The Indian government has announced a variety of measures to boost exports, including added benefits to special economic zones (SEZs), and a slew of incentives for exporters.
India’s exports declined by 1.76 percent to US$300.6 billion in 2012-13, a figure that was 16.5 percent short of the Government’s previously stated goal. However, March exports have grown 6.97 percent year-on-year.
The enhanced SEZ scheme rules will allow information technology firms to claim tax breaks by moving offshore work to “duty-free enclaves” and reducing their minimum land area requirements.
“We have taken note of the fact that there are acute difficulties in aggregating large tracks of uncultivable land which is vacant and contiguous and we have decided to reduce the minimum land area requirement by half for different categories of SEZs,” says Anand Sharma, India’s Minister of Commerce and Industry.
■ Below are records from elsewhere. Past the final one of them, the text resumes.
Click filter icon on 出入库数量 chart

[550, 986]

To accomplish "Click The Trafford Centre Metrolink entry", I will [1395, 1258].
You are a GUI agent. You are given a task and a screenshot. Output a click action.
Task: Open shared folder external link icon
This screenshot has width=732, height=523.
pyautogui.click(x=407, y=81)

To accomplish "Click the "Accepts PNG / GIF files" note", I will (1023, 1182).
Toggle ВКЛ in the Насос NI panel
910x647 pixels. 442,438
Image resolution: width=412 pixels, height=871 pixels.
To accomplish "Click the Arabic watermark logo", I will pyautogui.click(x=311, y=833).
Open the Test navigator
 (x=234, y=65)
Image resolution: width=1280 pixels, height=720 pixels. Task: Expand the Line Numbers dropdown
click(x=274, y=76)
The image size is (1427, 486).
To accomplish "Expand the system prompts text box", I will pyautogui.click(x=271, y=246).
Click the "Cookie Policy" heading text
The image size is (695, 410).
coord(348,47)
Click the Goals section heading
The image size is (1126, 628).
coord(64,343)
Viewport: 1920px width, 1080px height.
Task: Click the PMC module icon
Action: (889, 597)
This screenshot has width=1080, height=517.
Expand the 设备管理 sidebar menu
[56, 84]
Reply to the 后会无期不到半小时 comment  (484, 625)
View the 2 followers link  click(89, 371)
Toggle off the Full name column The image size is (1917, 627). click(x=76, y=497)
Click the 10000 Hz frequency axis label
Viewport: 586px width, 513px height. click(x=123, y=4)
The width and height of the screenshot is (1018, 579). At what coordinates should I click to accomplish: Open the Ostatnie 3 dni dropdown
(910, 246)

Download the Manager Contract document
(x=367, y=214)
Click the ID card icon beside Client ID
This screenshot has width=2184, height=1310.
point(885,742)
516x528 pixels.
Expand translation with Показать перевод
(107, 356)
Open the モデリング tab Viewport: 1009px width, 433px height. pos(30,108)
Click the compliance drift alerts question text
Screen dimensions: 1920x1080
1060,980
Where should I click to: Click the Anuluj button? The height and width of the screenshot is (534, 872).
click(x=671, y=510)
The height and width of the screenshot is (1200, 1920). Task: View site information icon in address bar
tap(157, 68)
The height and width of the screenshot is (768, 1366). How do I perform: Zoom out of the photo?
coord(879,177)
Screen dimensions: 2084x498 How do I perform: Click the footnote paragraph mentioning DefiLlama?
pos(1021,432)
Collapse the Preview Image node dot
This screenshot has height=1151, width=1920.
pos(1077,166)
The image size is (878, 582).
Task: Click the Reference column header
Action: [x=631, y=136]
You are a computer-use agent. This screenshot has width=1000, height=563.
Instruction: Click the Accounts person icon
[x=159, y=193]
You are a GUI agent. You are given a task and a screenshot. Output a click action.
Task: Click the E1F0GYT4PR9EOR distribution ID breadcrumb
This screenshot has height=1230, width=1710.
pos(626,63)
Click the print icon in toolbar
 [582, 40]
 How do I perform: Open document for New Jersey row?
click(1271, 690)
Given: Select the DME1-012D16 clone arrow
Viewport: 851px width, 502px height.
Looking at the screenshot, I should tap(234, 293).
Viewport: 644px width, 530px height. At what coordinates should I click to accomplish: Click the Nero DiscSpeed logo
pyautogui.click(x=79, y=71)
The government has also decided to extend its Export Promotion Capital Goods policy and its subsidized interest rate scheme. The policy allows exporters to import machinery and capital goods without any tariffs or duties, and allows specified exporters to obtain bank loans at a cheaper rate. The scheme will now expire March 2014.
Overall, the newly introduced incentives will cost India an estimated 30 billion rupees, or US$555 million.
Indian Finance Minister P Chidambaram addressed the need to fix India’s current account deficit (CAD) problem by boosting exports and expanding overseas into new territories and markets. India’s CAD – which is the gap between the outflow and inflow of foreign currency – reached a record high 6.7 percent during the October-December quarter.